BEGIN

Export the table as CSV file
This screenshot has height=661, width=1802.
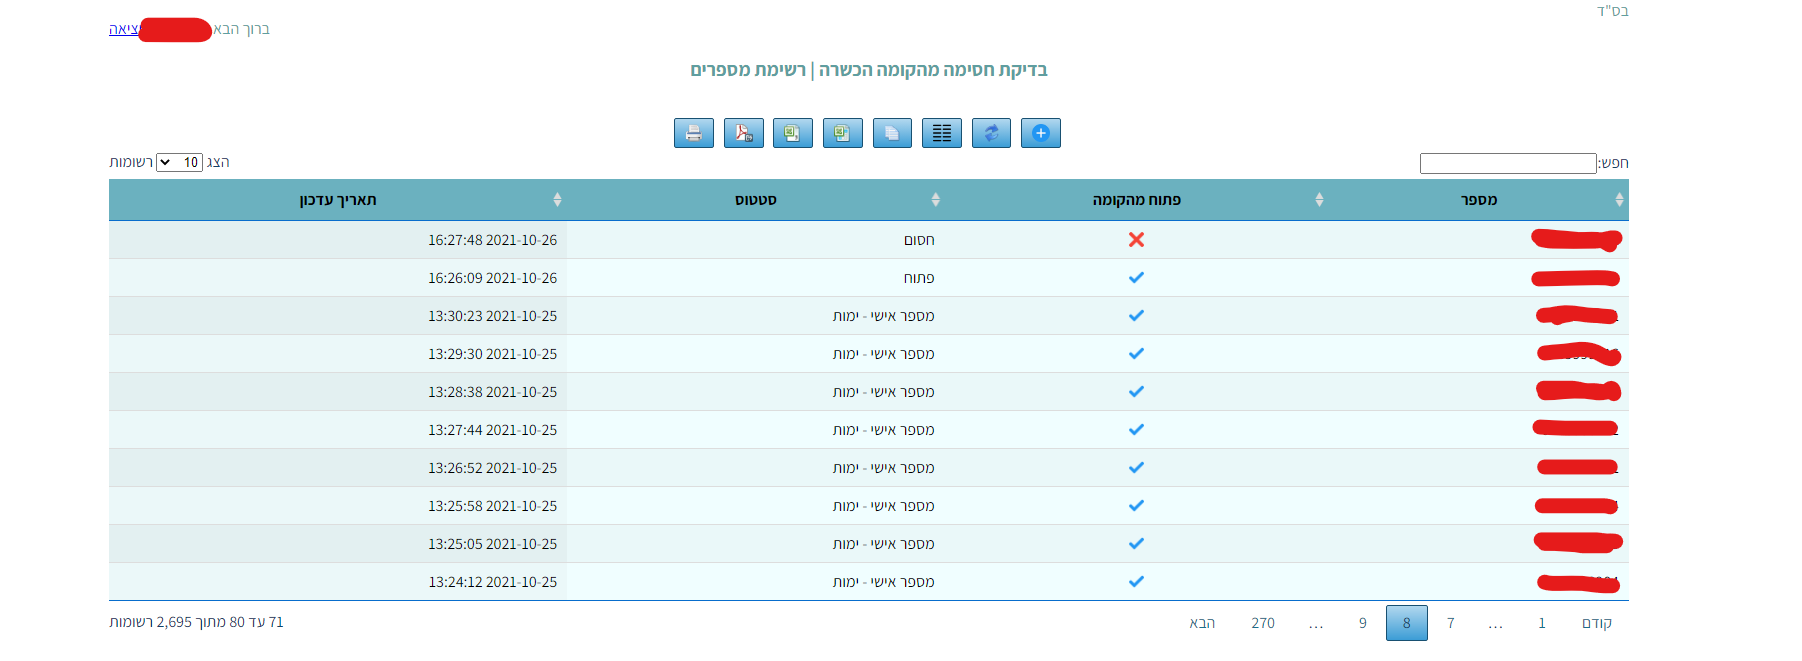click(793, 133)
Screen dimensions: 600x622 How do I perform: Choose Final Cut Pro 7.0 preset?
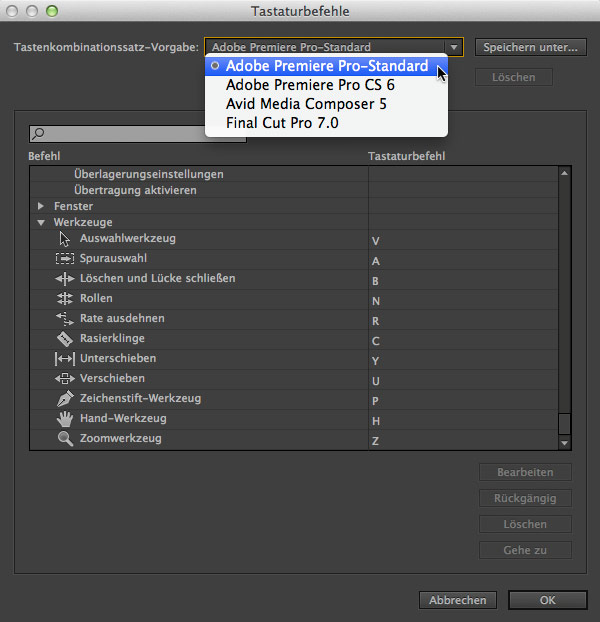[x=282, y=123]
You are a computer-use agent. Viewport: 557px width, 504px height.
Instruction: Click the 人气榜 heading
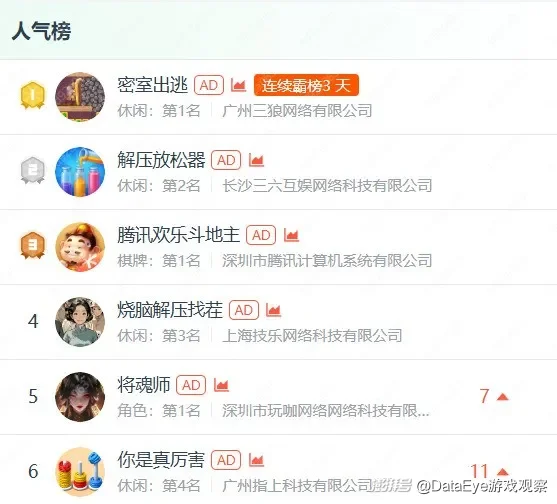tap(42, 31)
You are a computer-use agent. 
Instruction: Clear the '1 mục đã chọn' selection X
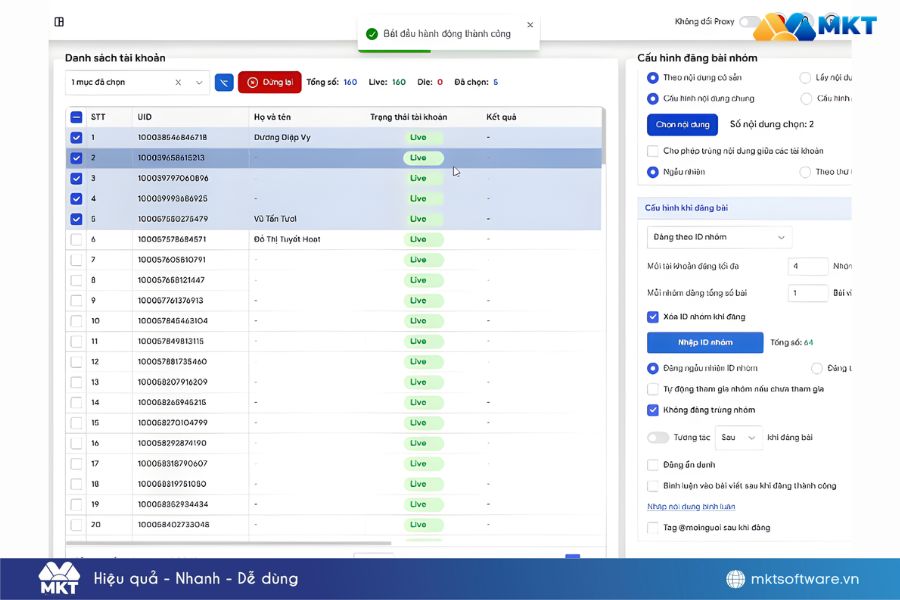point(178,83)
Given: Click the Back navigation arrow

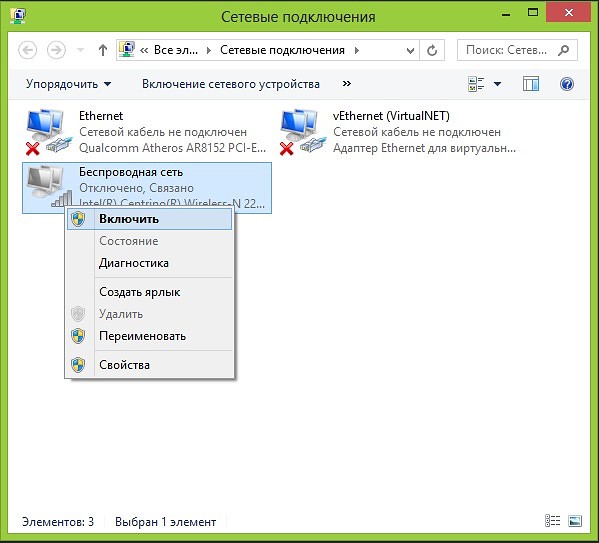Looking at the screenshot, I should (x=28, y=50).
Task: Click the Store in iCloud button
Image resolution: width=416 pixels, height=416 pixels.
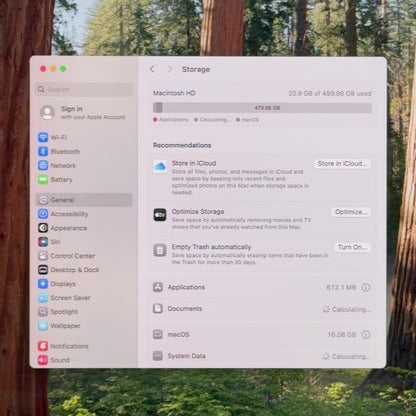Action: pyautogui.click(x=342, y=164)
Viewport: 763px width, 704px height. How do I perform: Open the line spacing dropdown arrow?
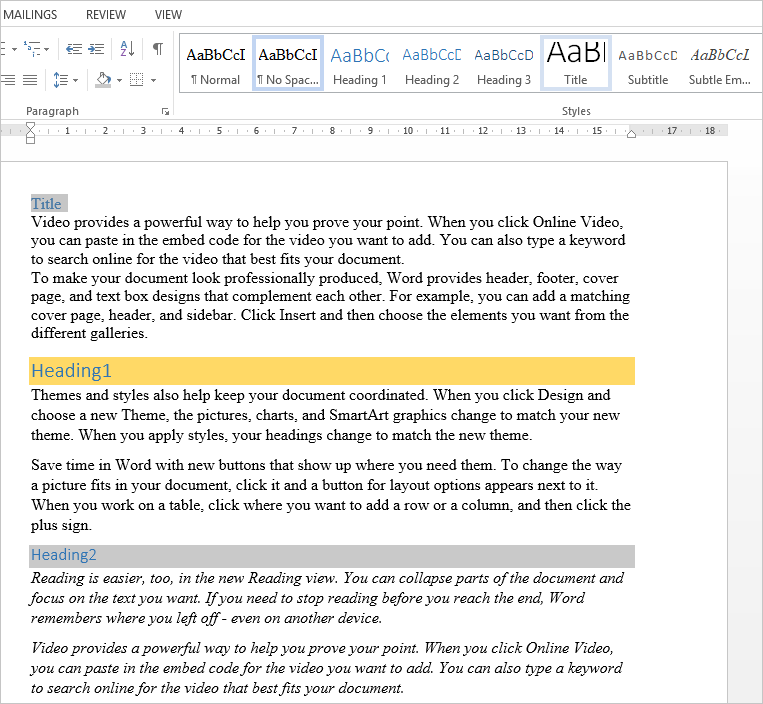tap(75, 80)
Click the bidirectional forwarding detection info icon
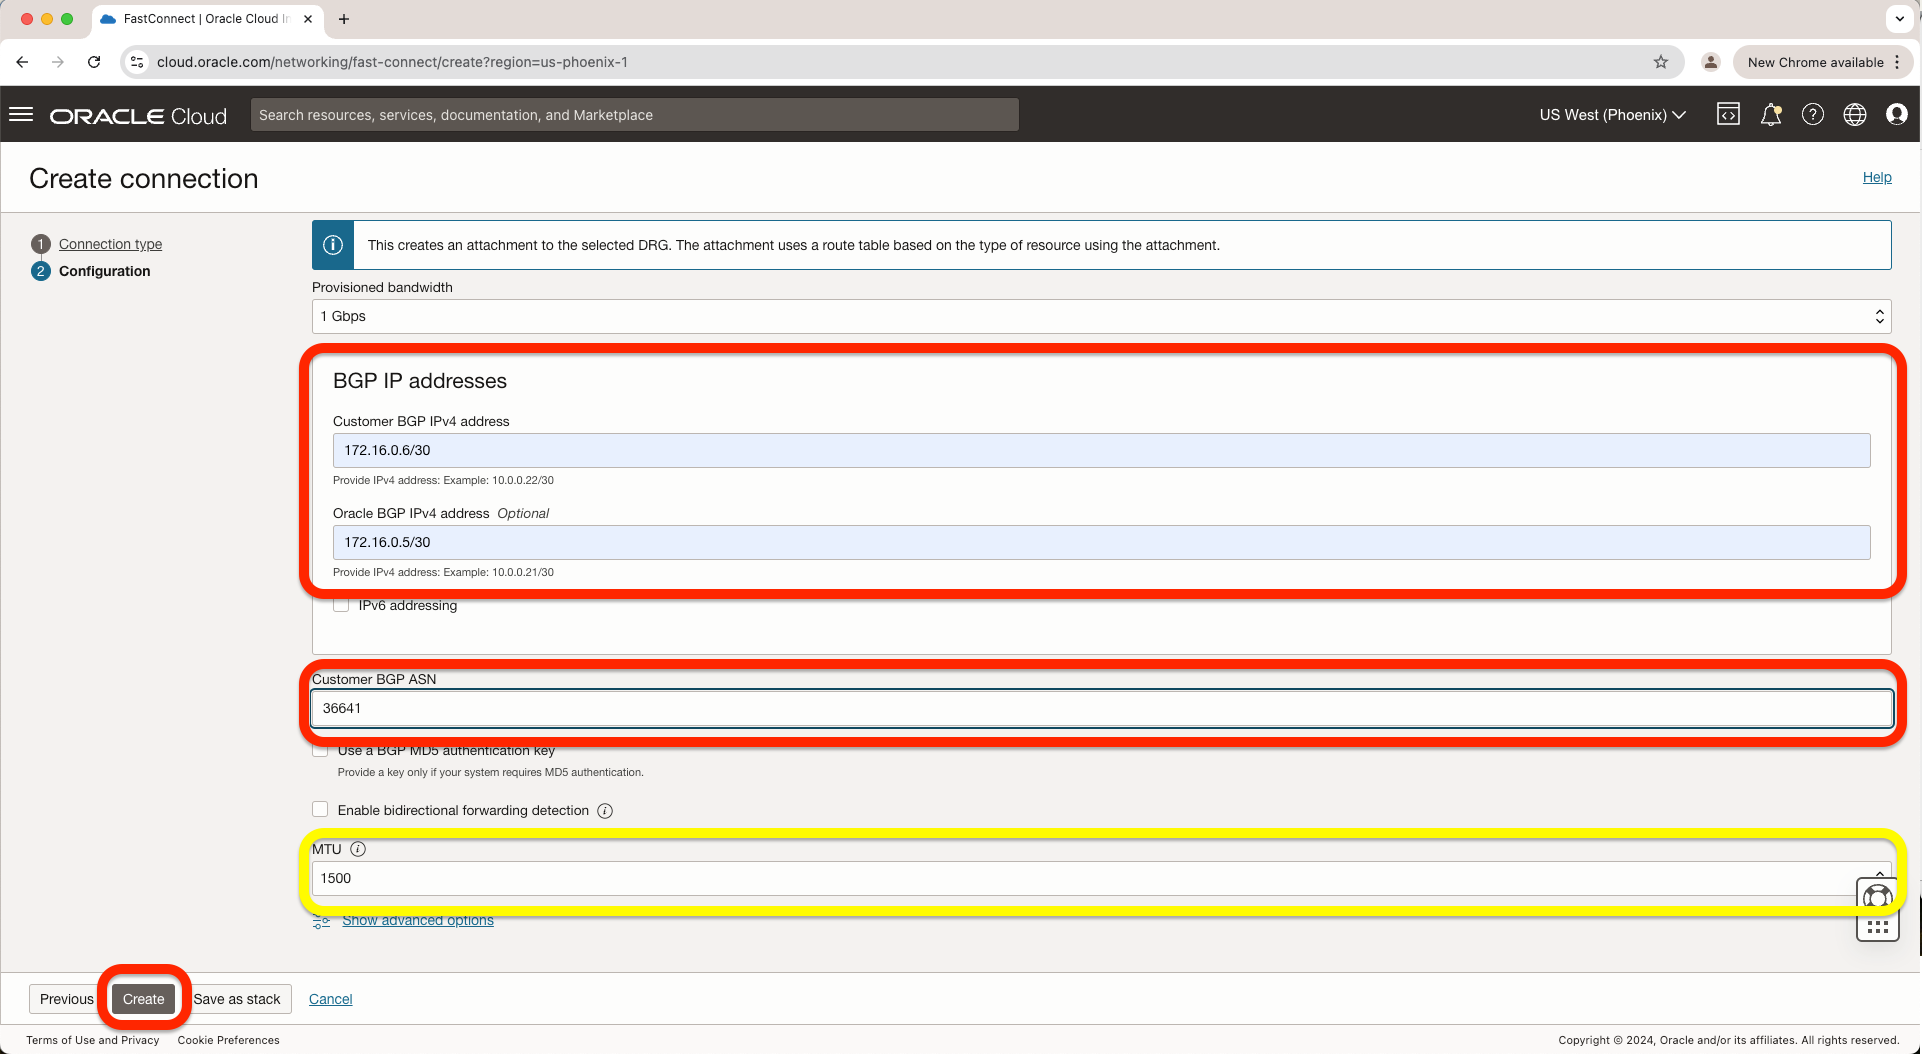Image resolution: width=1922 pixels, height=1054 pixels. coord(605,811)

END

▸ **Objective**
Can you turn the lines of these items into a JSON list of strings, one string per line, skipping blank lines and leaving out the pictures?

▸ **Exercise answer**
[
  "Export the table as CSV file",
  "This screenshot has height=661, width=1802.",
  "click(793, 133)",
  "Screen dimensions: 600x622 How do I perform: Choose Final Cut Pro 7.0 preset?",
  "[x=282, y=123]",
  "You are a computer-use agent. Viewport: 557px width, 504px height.",
  "Instruction: Click the 人气榜 heading",
  "tap(42, 31)",
  "You are a computer-use agent. ",
  "Instruction: Clear the '1 mục đã chọn' selection X",
  "point(178,83)",
  "Given: Click the Back navigation arrow",
  "Looking at the screenshot, I should (x=28, y=50).",
  "Task: Click the Store in iCloud button",
  "Image resolution: width=416 pixels, height=416 pixels.",
  "Action: pyautogui.click(x=342, y=164)",
  "Viewport: 763px width, 704px height. How do I perform: Open the line spacing dropdown arrow?",
  "tap(75, 80)",
  "Click the bidirectional forwarding detection info icon",
  "Image resolution: width=1922 pixels, height=1054 pixels. coord(605,811)"
]